◆ Task details
Your copy should begin at the line containing "Where should I click to: Open" and end at the last line of the records below, matching each line exactly and leaving out pictures.

◆ Record excerpts
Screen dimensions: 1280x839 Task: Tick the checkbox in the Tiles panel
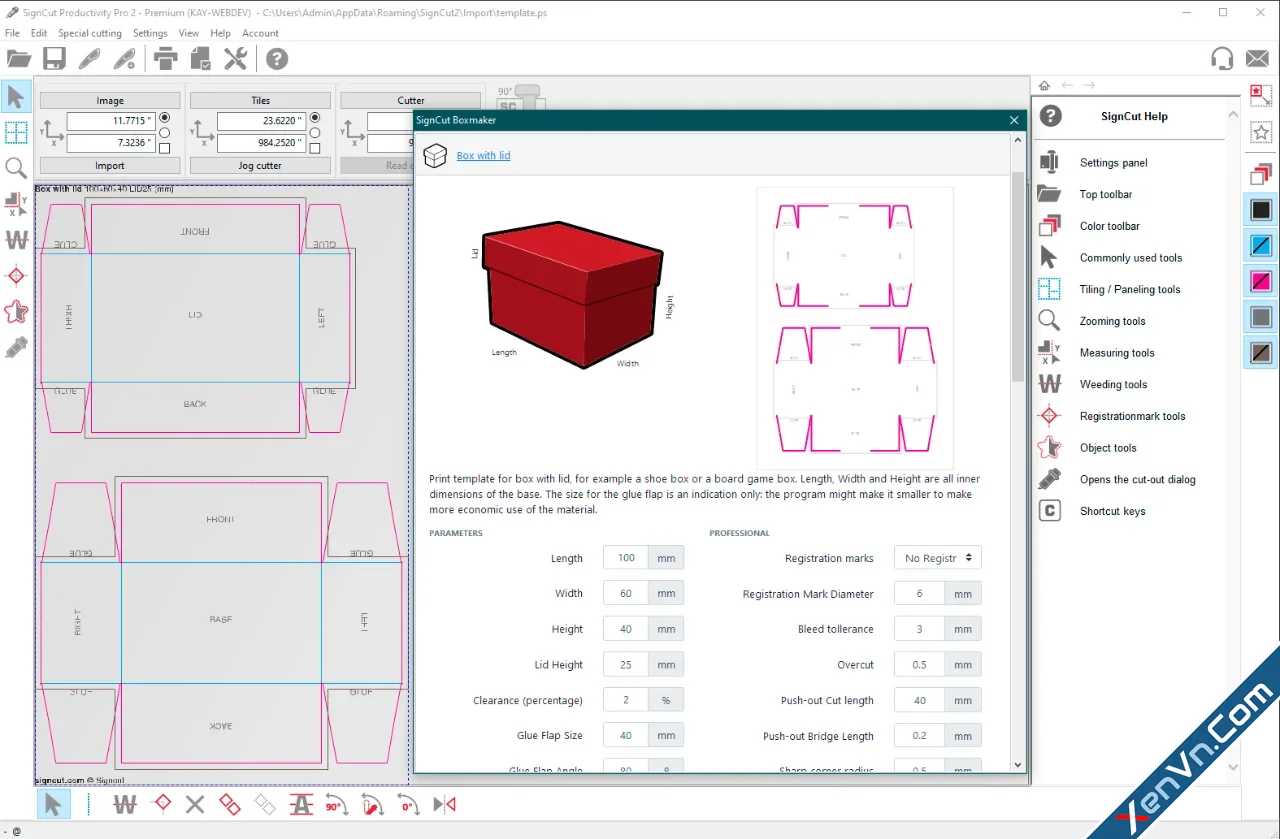pos(315,148)
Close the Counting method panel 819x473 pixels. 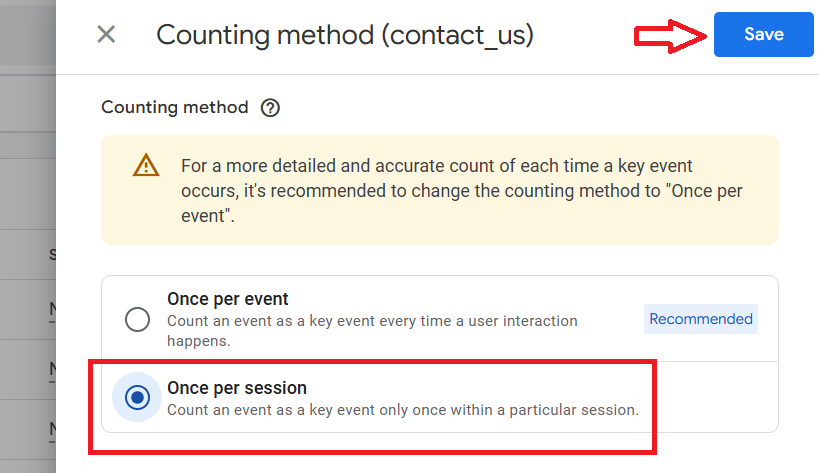pyautogui.click(x=106, y=35)
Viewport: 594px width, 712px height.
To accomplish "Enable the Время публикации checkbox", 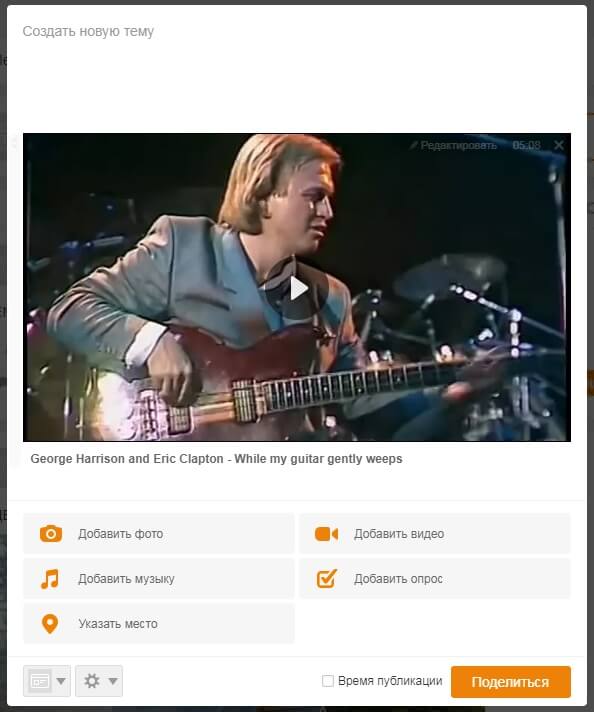I will click(x=327, y=681).
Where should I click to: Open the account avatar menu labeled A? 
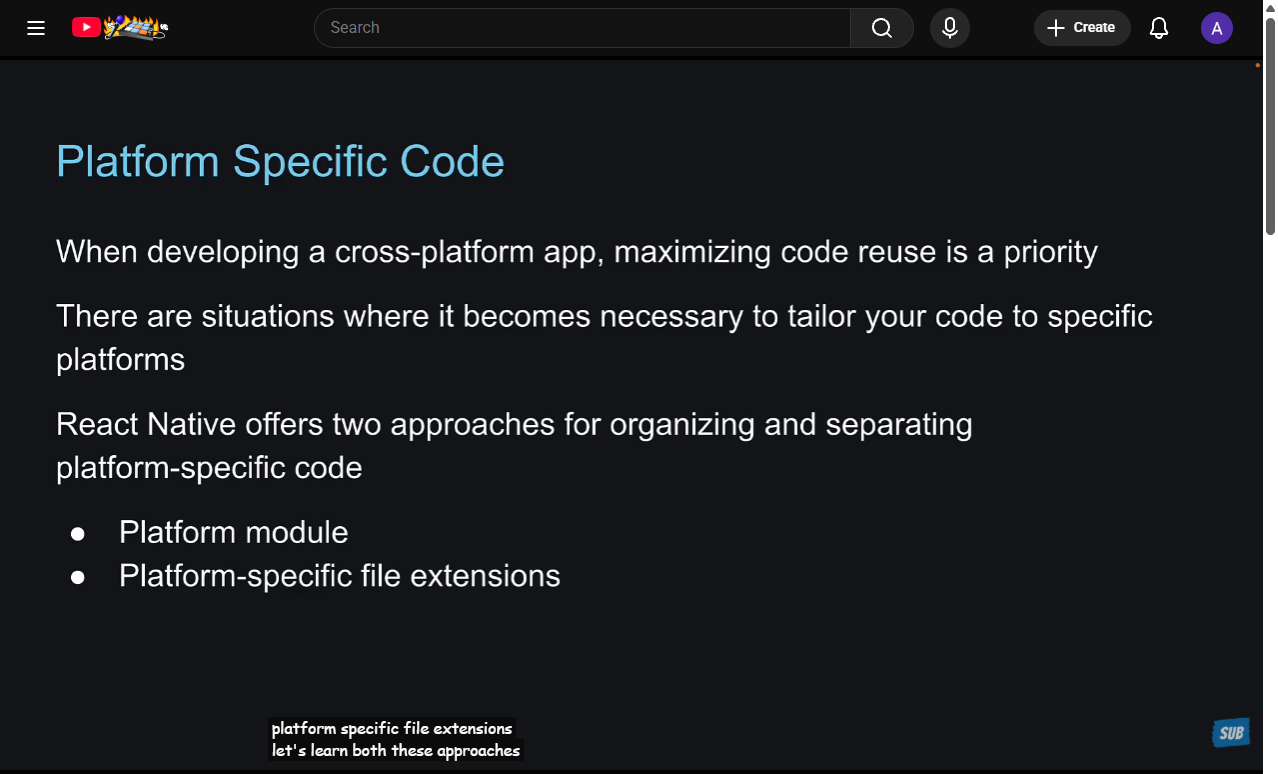coord(1216,28)
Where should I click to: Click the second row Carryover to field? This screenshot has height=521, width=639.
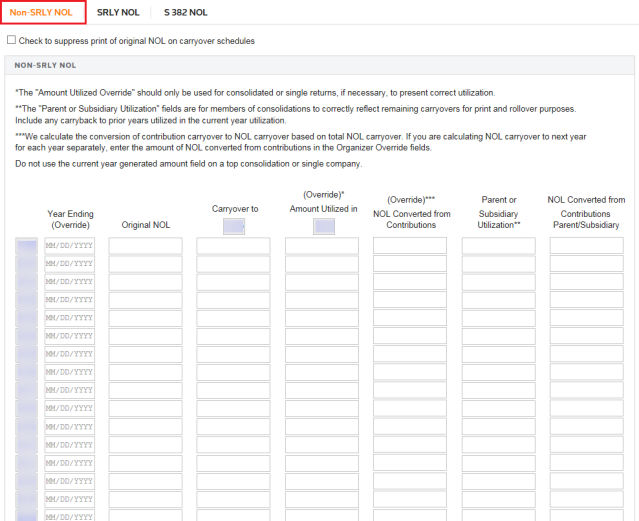233,264
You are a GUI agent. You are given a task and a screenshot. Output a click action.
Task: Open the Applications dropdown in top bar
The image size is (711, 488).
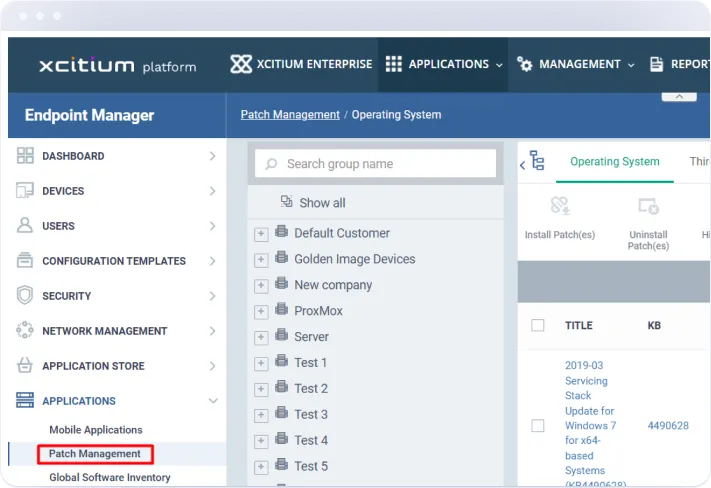(x=443, y=64)
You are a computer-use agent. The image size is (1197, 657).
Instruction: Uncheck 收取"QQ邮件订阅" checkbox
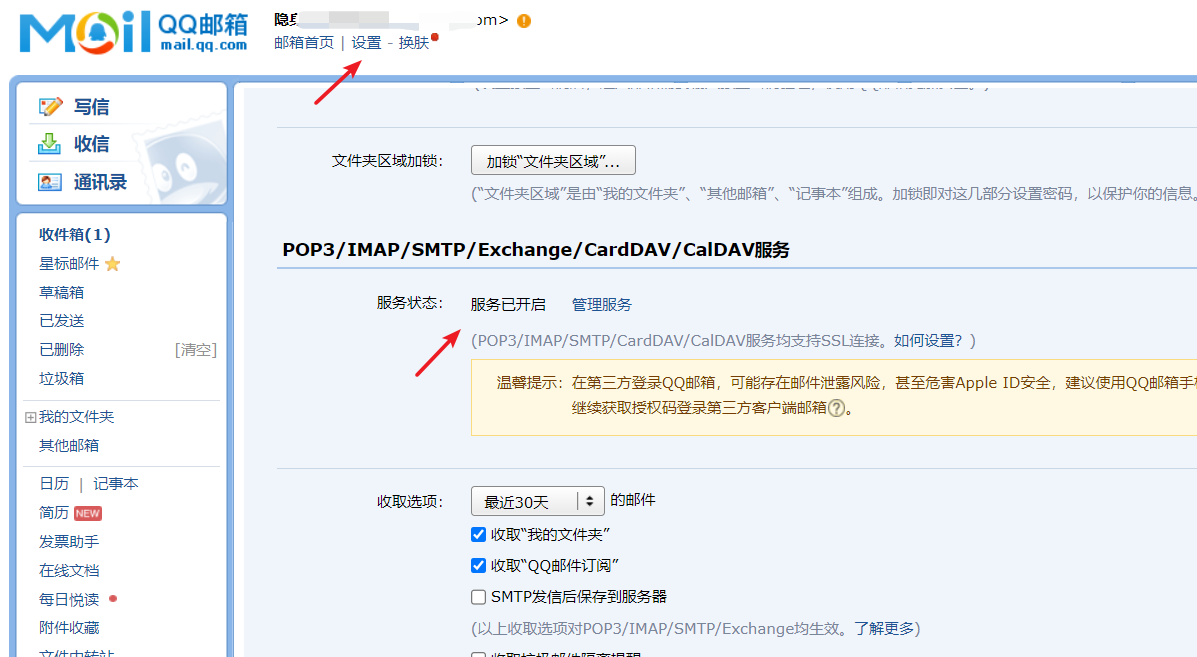478,566
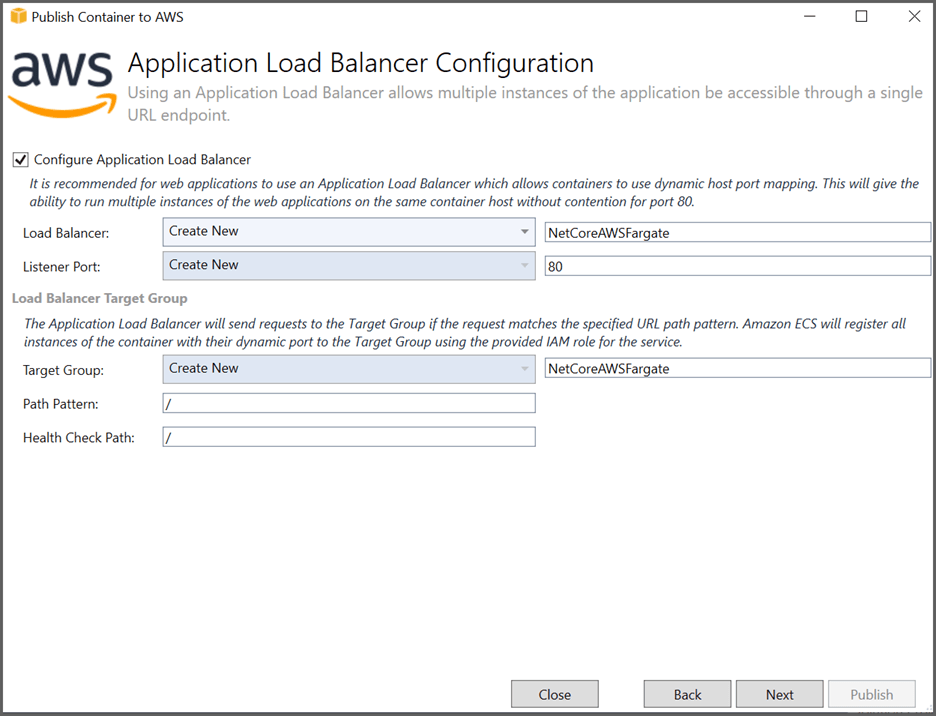Click the Back button
The width and height of the screenshot is (936, 716).
pos(687,693)
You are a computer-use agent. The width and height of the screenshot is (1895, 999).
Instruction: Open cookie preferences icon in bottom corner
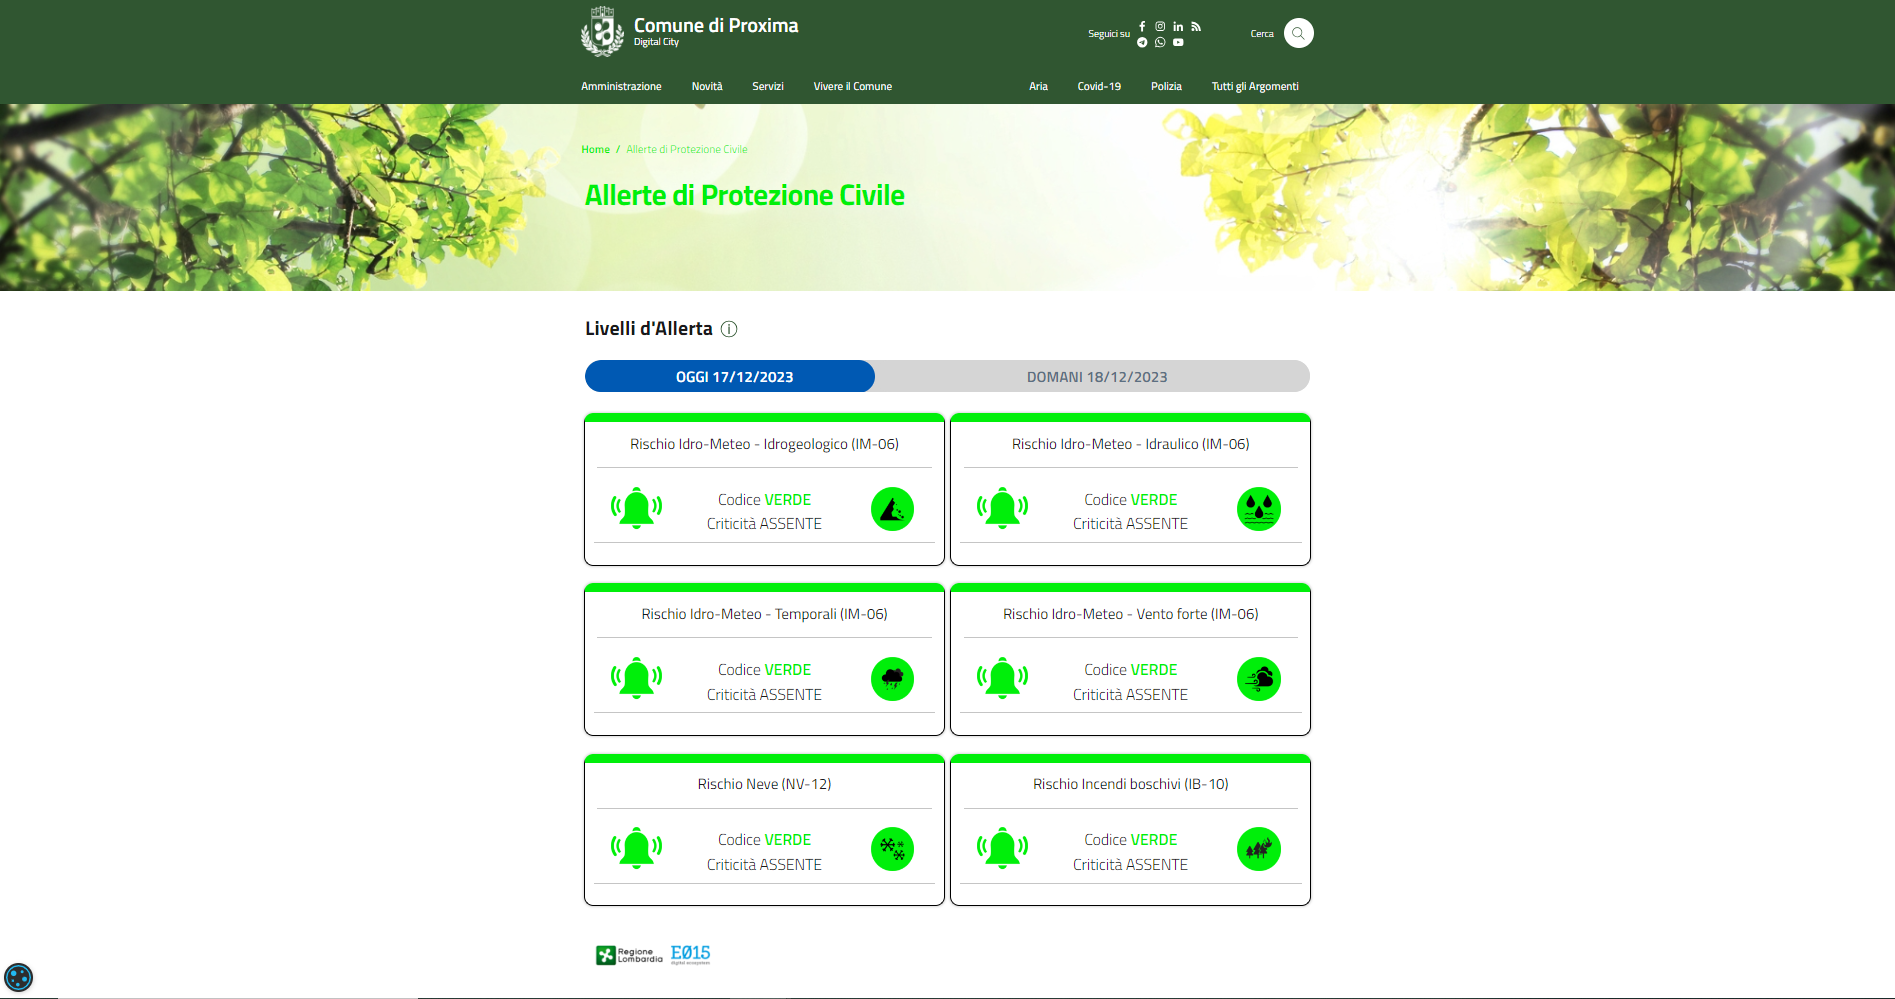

◆ Reply
Where should I click to: Open the account avatar menu labeled A? 
coord(1216,28)
Where should I click to: Click the second row Carryover to field? This screenshot has height=521, width=639.
233,264
You are a GUI agent. You are given a task and a screenshot. Output a click action.
Task: Open the Applications dropdown in top bar
The image size is (711, 488).
(x=443, y=64)
You are a computer-use agent. The image size is (1197, 657).
Instruction: Uncheck 收取"QQ邮件订阅" checkbox
478,566
Click the Back button
The width and height of the screenshot is (936, 716).
pos(687,693)
You are a computer-use agent. The width and height of the screenshot is (1895, 999).
Instruction: Open cookie preferences icon in bottom corner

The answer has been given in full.